If a vendor wanted to add a new “word” in their CPRI “language” to add a new feature, they just went ahead and added it – It didn’t require anyone else to agree with them or changes to a common standard used by the industry, vendors could talk to the kit they made how they wanted.

CPRI has been the defacto non-standard used by all the big kit vendors for the past ~10 years.

The Death of OBSAI & the Birth of OpenRAN’s eCPRI

Why haven’t you heard of OBSAI? Why didn’t the OBSAI standard just serve as the basis for eCPRI – After all the last OBSAI release was less than 5 years before TIP started working on eCPRI publicly.

Is no more. It has ceased to be.

Did a schism over “uplink performance improvement” options lead to “irreconcilable differences” between parties leading to the breakup of the OBSAI group?

Nope.

Customers (MNOs) didn’t buy OBSAI based equipment in measurably larger quantities than CPRI kit. That’s it.

This meant the vendors invested less in paying teams to further develop the standards, the OBSAI group met less frequently, and in the end, member vendors didn’t bother adding support for OBSAI to new equipment and just used the easier and more flexible CPRI option instead.

At some point someone just stopped paying for the domain renewal and that was it, OBSAI was no more.

This is how the standards body ends, not with a bang, but with a whimper.

T.S. Elliot’s writings on the death of obsai

Those who do not learn from history…

The goals of the OBSAI Group and OpenRAN working groups are almost identical, so what lessons did Marconi, Motorola and Alcatel learn as members of OBSAI that other vendors could learn about OpenRAN strategy?

There are no mentions of OBSAI in any of the information published by OpenRAN advocates, and I’m wondering if folks aren’t aware that history tends to repeat and are ignorant to what came before it, or they’re just not learning lessons from the past?

So what can the OpenRAN industry learn from OBSAI?

Being a nerd, I started detailing the technical challenges, but that’s all window dressing; The biggest hurdle facing CPRI vs eCPRI are the same challenges OBSAI vs CPRI faced a decade prior:

To be relevant, OpenRAN kit has to be demonstrably better than what we have today AND provide a tangible cost saving.

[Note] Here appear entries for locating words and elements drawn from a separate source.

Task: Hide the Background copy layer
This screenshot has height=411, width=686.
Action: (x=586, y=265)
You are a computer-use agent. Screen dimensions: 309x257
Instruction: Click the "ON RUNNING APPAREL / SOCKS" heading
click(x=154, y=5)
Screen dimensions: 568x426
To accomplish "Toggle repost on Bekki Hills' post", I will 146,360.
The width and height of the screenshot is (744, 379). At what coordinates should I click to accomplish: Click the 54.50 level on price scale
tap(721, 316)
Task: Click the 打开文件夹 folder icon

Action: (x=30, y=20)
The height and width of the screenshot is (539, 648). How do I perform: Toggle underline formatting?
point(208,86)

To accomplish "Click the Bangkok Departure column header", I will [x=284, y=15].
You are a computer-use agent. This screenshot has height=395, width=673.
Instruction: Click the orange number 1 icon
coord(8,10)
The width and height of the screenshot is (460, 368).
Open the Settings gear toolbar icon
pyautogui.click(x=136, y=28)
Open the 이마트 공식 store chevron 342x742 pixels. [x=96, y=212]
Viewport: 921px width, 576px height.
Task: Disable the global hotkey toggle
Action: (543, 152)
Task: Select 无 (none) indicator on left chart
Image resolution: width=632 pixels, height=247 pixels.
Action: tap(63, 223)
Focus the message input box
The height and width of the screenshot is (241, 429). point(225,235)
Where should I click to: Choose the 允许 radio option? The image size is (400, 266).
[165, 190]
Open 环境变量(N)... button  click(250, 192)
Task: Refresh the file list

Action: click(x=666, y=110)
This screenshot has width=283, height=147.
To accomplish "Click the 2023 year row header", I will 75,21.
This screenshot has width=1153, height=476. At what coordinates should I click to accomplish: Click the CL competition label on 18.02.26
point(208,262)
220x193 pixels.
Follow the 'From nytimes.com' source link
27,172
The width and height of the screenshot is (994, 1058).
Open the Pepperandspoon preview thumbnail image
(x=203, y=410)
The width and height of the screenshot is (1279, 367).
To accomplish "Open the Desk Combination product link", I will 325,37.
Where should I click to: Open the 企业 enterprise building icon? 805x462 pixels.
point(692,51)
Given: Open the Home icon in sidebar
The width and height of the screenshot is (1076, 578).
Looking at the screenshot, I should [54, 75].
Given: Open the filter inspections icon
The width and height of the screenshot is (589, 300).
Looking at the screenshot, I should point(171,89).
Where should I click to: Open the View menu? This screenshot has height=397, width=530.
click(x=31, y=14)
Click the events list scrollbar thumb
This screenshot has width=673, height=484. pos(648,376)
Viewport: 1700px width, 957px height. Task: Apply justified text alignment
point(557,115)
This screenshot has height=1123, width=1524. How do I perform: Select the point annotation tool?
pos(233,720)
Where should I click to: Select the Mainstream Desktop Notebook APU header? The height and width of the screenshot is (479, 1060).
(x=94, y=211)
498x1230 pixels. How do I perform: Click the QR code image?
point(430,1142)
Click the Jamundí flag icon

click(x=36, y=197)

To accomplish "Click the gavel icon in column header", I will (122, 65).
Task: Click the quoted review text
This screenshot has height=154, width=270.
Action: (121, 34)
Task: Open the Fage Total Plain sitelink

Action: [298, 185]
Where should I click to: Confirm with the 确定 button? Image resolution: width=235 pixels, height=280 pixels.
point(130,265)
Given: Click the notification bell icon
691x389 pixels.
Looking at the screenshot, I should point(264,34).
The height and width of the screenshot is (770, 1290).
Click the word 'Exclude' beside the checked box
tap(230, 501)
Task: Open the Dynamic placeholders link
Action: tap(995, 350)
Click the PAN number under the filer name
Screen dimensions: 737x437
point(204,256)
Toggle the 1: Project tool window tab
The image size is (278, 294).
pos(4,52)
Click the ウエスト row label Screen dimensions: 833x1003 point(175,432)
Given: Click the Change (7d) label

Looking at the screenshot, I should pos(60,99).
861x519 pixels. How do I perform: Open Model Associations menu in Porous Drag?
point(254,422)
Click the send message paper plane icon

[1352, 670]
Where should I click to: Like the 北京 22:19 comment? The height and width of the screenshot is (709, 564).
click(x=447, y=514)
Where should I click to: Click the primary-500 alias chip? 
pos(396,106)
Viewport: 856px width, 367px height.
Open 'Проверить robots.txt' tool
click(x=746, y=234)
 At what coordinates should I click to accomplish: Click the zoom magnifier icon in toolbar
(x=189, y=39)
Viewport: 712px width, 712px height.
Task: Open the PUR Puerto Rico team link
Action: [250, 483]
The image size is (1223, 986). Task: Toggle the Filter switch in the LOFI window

OBSAI failed at achieving this, and so failed to meet it’s other more noble goals.

[At the time of writing this at least] I’d contend that neither of those two criteria have been met by OpenRAN.

What does the future hold for OpenRAN?

Looking into the crystal ball, will OpenRAN and eCPRI go the way of OBSAI, or will someone keep the OpenRAN dream alive?

Today, we’re still seeing the MNOs continue to provide tokenistic investment in OpenRAN. But being a cynic, I’d say the MNOs are feigning interest in OpenRAN products because it’s advantageous for them to do so.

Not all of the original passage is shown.